In Memory of Carol and Geoff Johnson of Pineapple Place

By Kristi Johnson

Carol and Geoff Johnson Mother became interested in collecting bromeliads at the age of about 50. My brother, father and I had gone to play golf leaving her alone to work in the yard. She decided that the ingrates, AKA her family, could all go to hell and the rest of her life was going to be her own. She became fascinated with the beauty and hearty spirit of survival of the species and the rest is history. Bromeliads became her passion and her reason for living. Because they make more oxygen than any other plant, I attribute her love of bromeliads to her longevity. Most breast cancer survivors rarely live more than 10 or 15 years past the first diagnosis and treatment. Mother made it 37 years. If she had avoided chemotherapy, it would have been longer. Hindsight is 20-20.

Mother's first collecting trip was to Jamaica; the last one was to Honduras shortly after her last mastectomy in 1983. She always wanted to go to Brazil and to Australia, but it was not to be.

Geoff became interested in the plants after moving back to the area in 1976. Mother took him on as a partner, and together they built the business. The first greenhouse was a cypress, flat roof monstrosity that became a hazard after about 8 years. Equipped with a home equity loan, they built the structures that were to outlive them.

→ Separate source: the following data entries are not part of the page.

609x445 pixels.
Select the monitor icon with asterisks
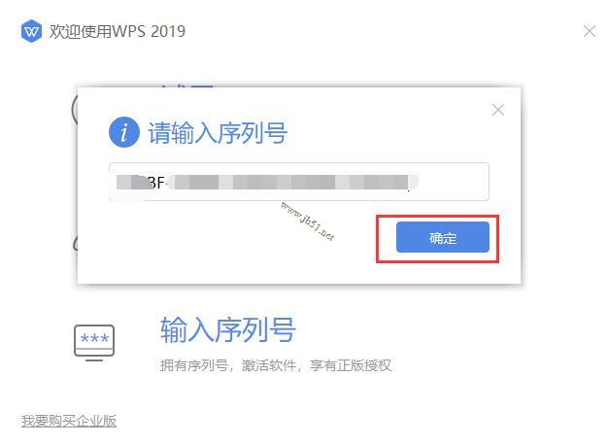(x=94, y=342)
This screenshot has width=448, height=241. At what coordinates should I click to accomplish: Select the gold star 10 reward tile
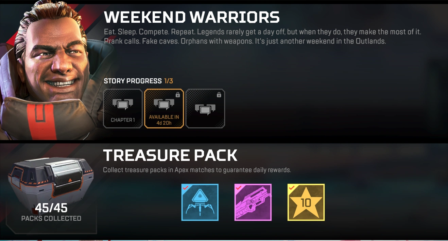pos(306,202)
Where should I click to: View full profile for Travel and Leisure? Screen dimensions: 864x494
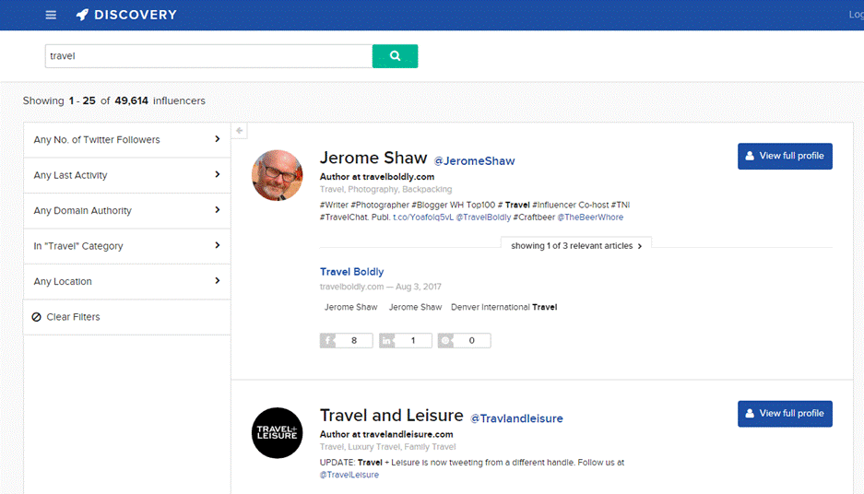pyautogui.click(x=785, y=413)

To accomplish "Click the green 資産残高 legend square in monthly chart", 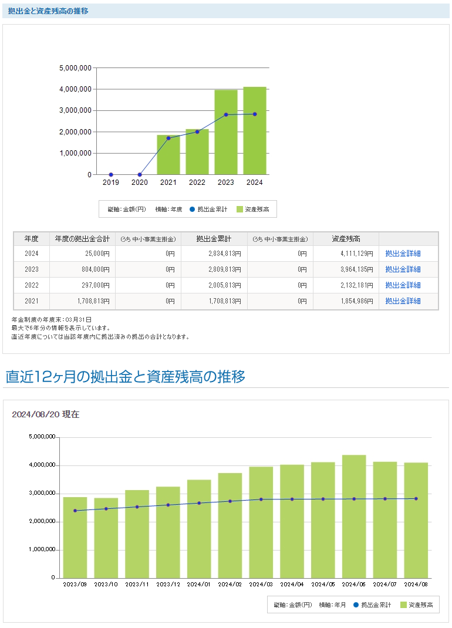I will coord(403,605).
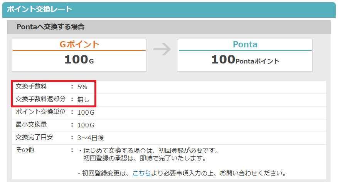Click the 5% fee value

point(82,87)
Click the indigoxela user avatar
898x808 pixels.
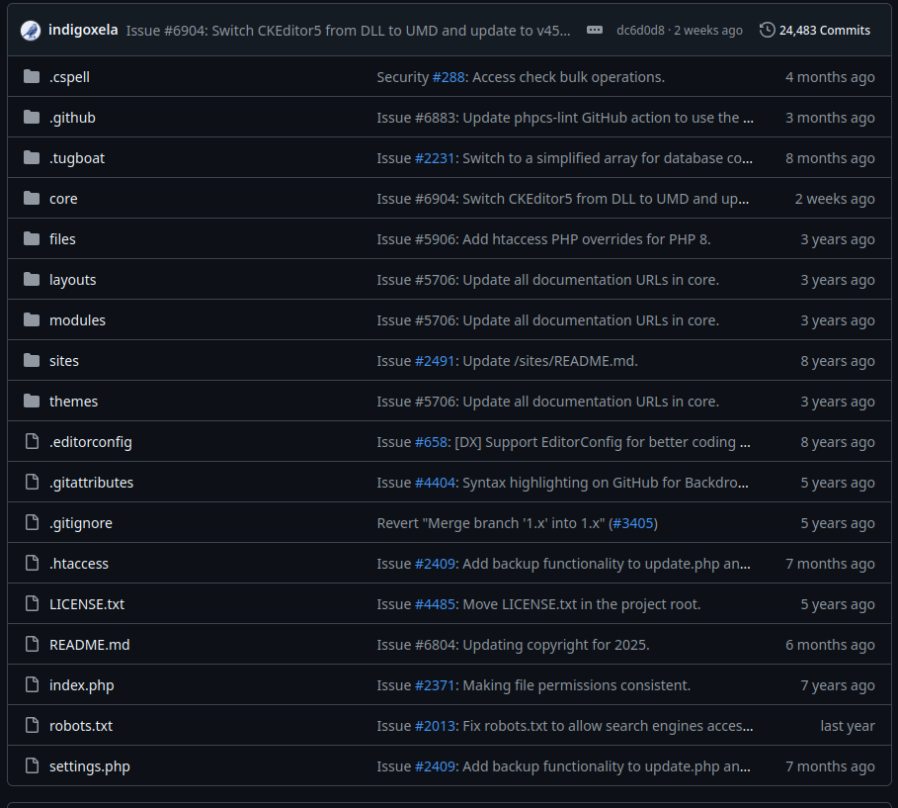point(30,30)
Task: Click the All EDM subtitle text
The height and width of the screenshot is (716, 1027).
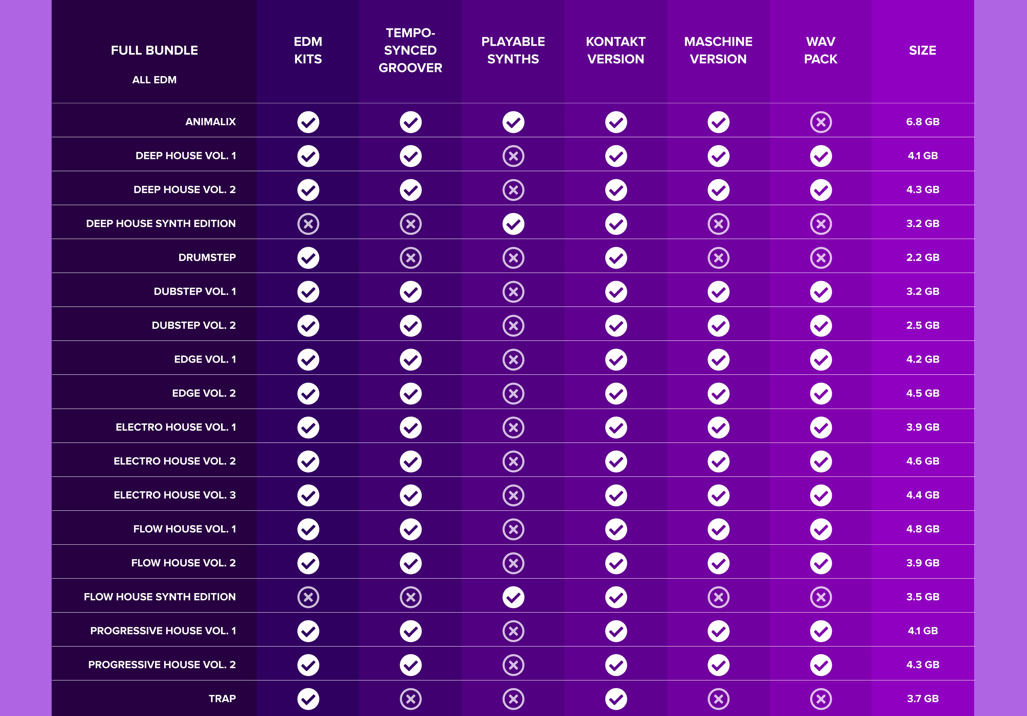Action: (154, 80)
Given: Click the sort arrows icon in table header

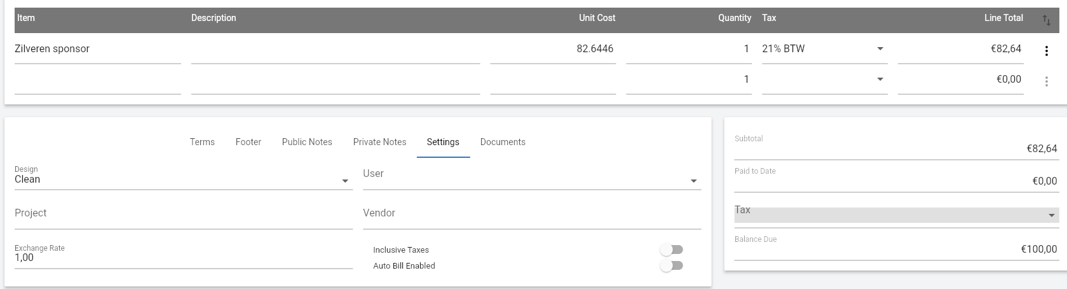Looking at the screenshot, I should (1046, 21).
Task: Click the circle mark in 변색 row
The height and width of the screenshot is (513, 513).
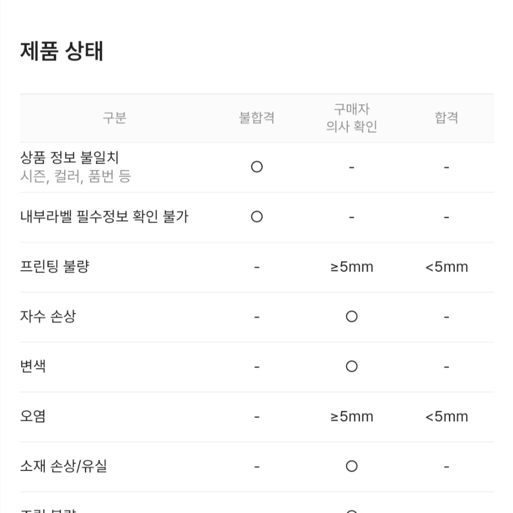Action: pos(352,367)
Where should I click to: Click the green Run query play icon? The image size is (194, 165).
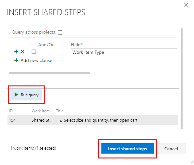click(x=16, y=95)
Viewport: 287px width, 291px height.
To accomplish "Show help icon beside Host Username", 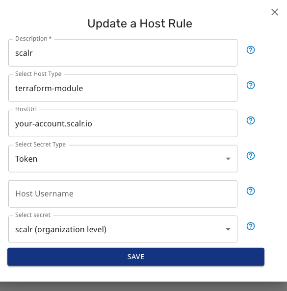I will click(251, 191).
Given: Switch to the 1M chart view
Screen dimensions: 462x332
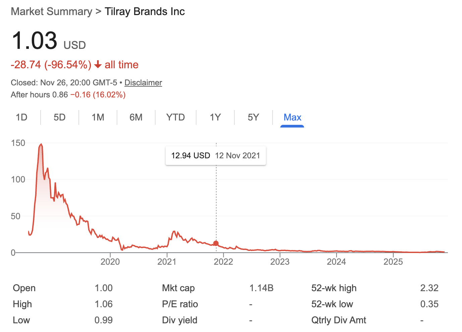Looking at the screenshot, I should coord(98,117).
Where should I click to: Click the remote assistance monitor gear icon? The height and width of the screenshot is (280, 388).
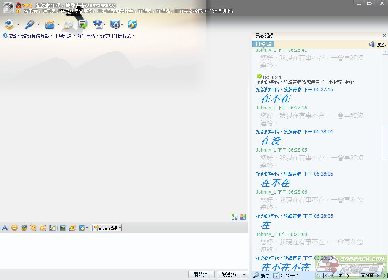[x=115, y=25]
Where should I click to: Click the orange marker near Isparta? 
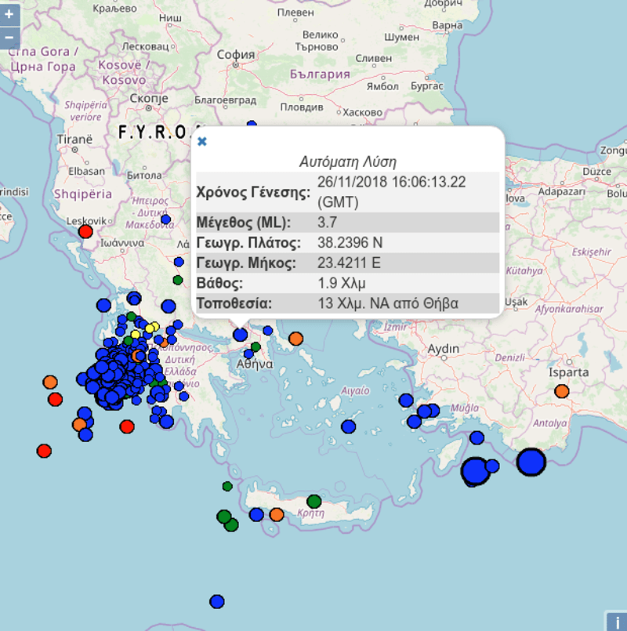(x=561, y=391)
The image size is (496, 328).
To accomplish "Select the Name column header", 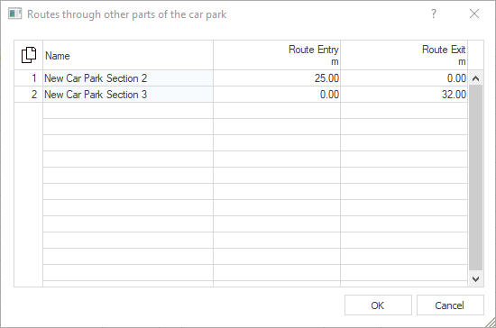I will [128, 55].
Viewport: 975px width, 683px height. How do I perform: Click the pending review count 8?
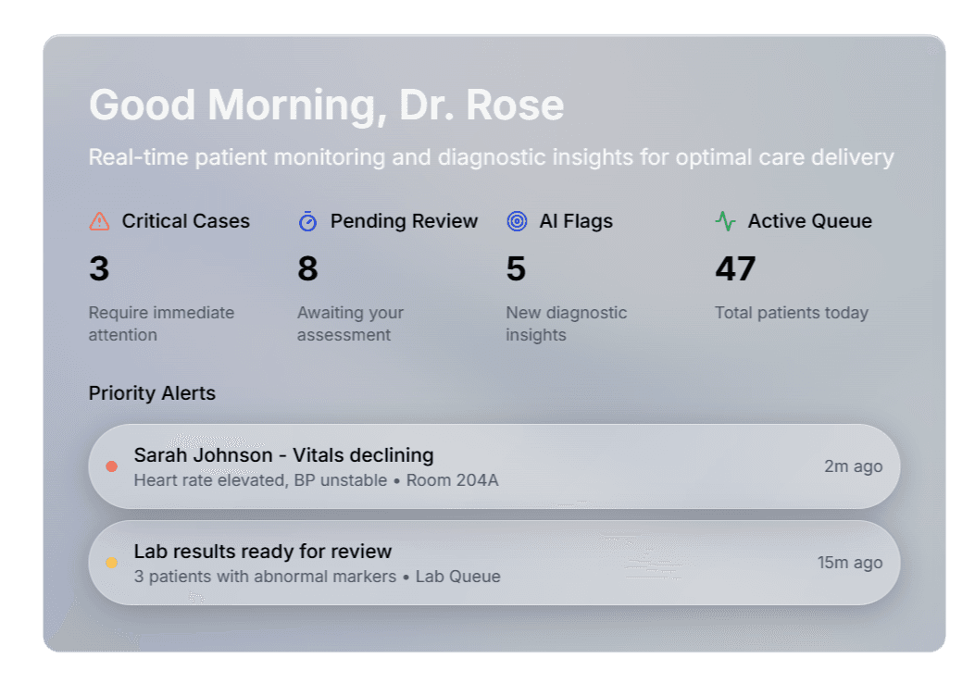[x=307, y=268]
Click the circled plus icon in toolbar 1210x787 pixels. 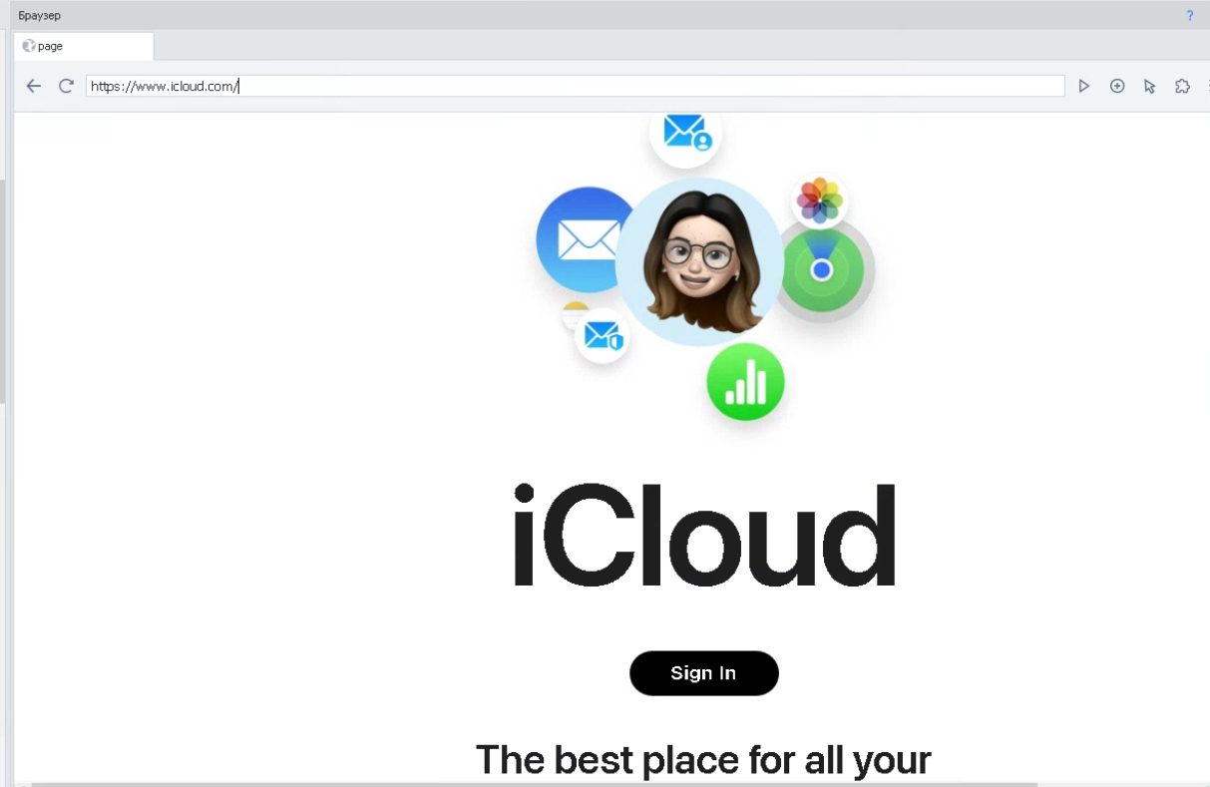1117,87
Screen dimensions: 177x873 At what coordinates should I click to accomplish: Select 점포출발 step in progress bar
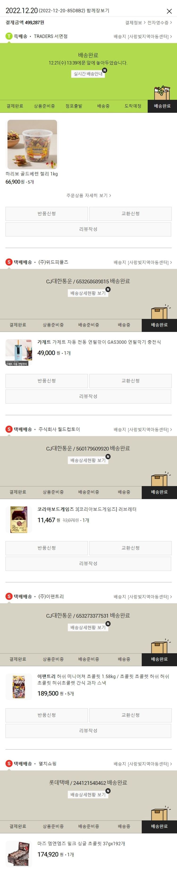coord(74,106)
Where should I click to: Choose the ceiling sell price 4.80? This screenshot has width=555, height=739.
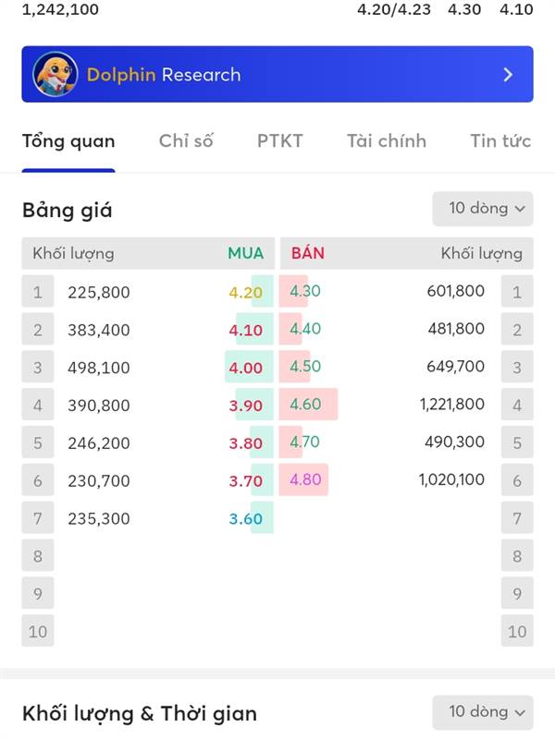[305, 479]
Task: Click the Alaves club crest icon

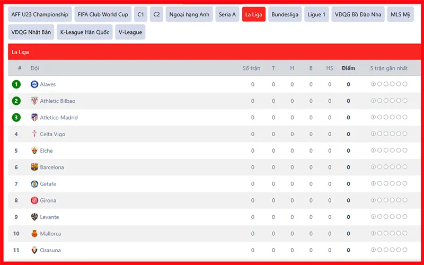Action: (x=34, y=84)
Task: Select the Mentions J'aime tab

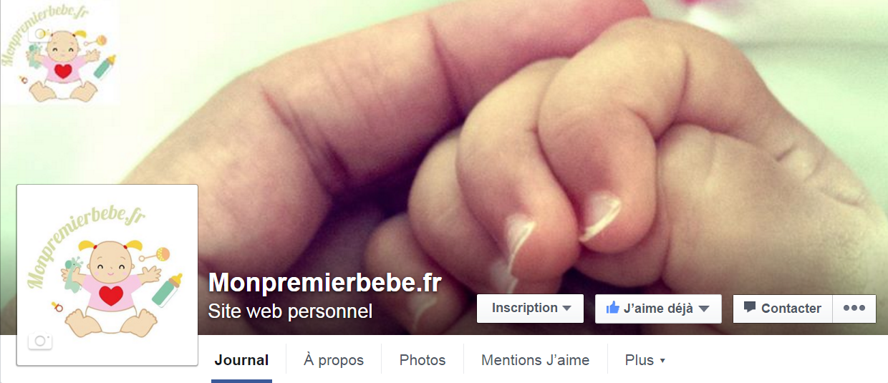Action: pos(535,360)
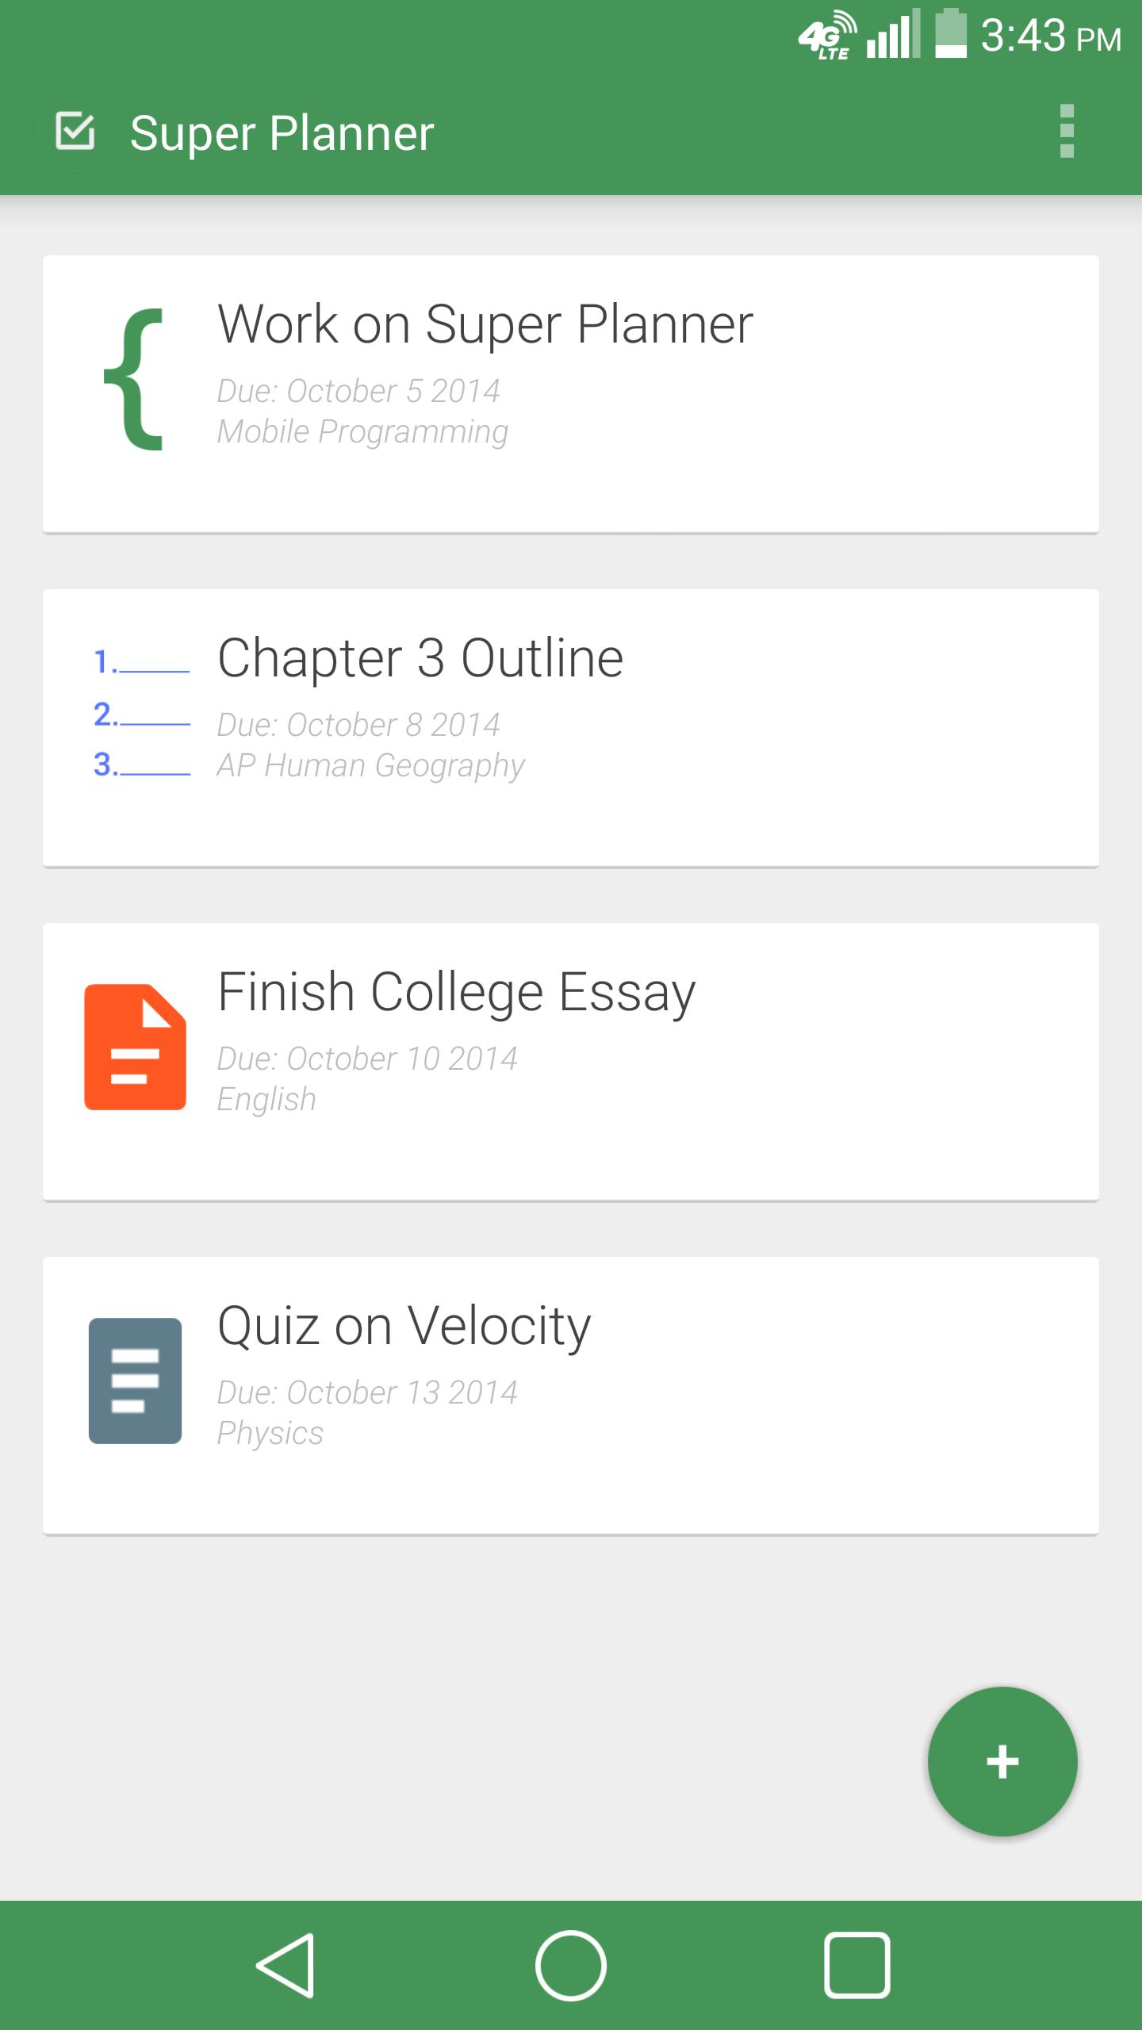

Mother was the sixth of seven children born to Arthur and Olive Stapleton. She was born August 20, 1918 in Minneapolis. Shortly after her birth the family moved to Ladysmith, Wisconsin, where she was raised. She married a man by the name of Harold Carlson and they had my sister Judy. Harold moved to Alaska to work on the pipeline. He was to send money home and find a place for all of them to live. He never did send any money. Mother had to move to Alaska to divorce him there. She went to work for the Department of War in Alaska to support her and my sister while they waited for the divorce to be final.

On New Year's eve 1944, my father and his friend were lost and they crashed the party my mother was throwing. They dated, and they were married less than a year later. They moved to Atlanta where she worked writing a column for the newspaper, and he worked for an auditing firm. They later moved to Gainesville so he could finish his CPA stuff. Mother fell in love with Florida, and so they stayed. She always had a green thumb. The glass greenhouse on the property was purchased and erected in 1963 in the back yard of a small house in Pine Hills. When we moved to the country in 1965, it came or she wouldn't. She used to raise Easter lilies and mums and sell them to the local supermarkets; this continued until the discovery of the beloved Bromeliad. We tried roses and fruit trees, but my 4-H project (cow) ate most of them. Cows are incredibly stupid creatures.

Geoffrey Charles Johnson was born in Orlando on November 19, 1952. He went to school at Florida Atlantic University where he obtained a degree in Microbiology. He came home to regroup and to look for work in the Orlando area. He became interested in the bromeliads and the rest is history. Geoffrey went on several collecting trips as well. Geoff loved the plants so much that he hated to sell them to amateurs. He hated to sell them period. I remember walking through the greenhouses with him when I'd stop by. I'd ask him for the tour and he'd show me the latest prize, project, and plant that needed nursing. Geoffrey fell in love with each plant as if it were one of his children. Geoffrey had met and fallen in love with another bromeliad fancier whom he planned to settle down with. They were going to move the business to the Ft. Pierce or Melbourne area and live happily ever after.

The story isn't over yet. This same person may reopen the business and so the legacy of Pineapple Place may continue one day.